====== MATERIAL FOR THIS EXERCISE
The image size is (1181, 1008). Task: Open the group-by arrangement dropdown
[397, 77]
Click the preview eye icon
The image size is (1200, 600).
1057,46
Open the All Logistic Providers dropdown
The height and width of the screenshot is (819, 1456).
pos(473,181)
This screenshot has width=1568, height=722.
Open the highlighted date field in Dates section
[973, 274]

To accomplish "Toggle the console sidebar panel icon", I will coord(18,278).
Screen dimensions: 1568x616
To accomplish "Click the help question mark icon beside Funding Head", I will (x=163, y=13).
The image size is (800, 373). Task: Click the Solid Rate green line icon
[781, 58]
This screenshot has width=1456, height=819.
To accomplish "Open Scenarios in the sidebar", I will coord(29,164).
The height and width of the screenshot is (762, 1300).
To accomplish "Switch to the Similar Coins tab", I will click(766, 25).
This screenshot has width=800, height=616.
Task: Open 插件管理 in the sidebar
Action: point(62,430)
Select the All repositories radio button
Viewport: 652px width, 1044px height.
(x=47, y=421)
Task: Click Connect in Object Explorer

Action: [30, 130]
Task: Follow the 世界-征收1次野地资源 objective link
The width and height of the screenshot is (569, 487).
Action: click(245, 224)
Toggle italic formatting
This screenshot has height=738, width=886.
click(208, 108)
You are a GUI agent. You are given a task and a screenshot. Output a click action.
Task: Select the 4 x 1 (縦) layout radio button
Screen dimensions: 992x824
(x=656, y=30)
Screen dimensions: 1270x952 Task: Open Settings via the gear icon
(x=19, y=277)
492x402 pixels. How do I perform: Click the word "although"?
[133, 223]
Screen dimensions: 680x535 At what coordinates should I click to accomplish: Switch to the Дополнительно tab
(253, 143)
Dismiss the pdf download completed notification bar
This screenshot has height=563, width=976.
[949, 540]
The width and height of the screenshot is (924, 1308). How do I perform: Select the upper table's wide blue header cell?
============
• **GIVEN REQUEST**: Return all of the items above verbatim, line for line, with nothing altered.

• **EXERCISE RESULT**:
The image size is (1181, 1008). Task: Open the group-by arrangement dropdown
[397, 77]
Click the preview eye icon
The image size is (1200, 600).
1057,46
Open the All Logistic Providers dropdown
The height and width of the screenshot is (819, 1456).
pos(473,181)
This screenshot has width=1568, height=722.
Open the highlighted date field in Dates section
[973, 274]

To accomplish "Toggle the console sidebar panel icon", I will coord(18,278).
Screen dimensions: 1568x616
To accomplish "Click the help question mark icon beside Funding Head", I will (x=163, y=13).
The image size is (800, 373). Task: Click the Solid Rate green line icon
[781, 58]
This screenshot has width=1456, height=819.
To accomplish "Open Scenarios in the sidebar", I will coord(29,164).
The height and width of the screenshot is (762, 1300).
To accomplish "Switch to the Similar Coins tab", I will click(766, 25).
This screenshot has width=800, height=616.
Task: Open 插件管理 in the sidebar
Action: point(62,430)
Select the All repositories radio button
Viewport: 652px width, 1044px height.
(x=47, y=421)
Task: Click Connect in Object Explorer

Action: [30, 130]
Task: Follow the 世界-征收1次野地资源 objective link
The width and height of the screenshot is (569, 487).
Action: click(245, 224)
Toggle italic formatting
This screenshot has height=738, width=886.
click(208, 108)
You are a GUI agent. You are given a task and a screenshot. Output a click action.
Task: Select the 4 x 1 (縦) layout radio button
Screen dimensions: 992x824
(x=656, y=30)
Screen dimensions: 1270x952 Task: Open Settings via the gear icon
(x=19, y=277)
492x402 pixels. How do I perform: Click the word "although"?
[133, 223]
Screen dimensions: 680x535 At what coordinates should I click to accomplish: Switch to the Дополнительно tab
(253, 143)
Dismiss the pdf download completed notification bar
This screenshot has height=563, width=976.
[949, 540]
The width and height of the screenshot is (924, 1308). How do I perform: Select the upper table's wide blue header cell?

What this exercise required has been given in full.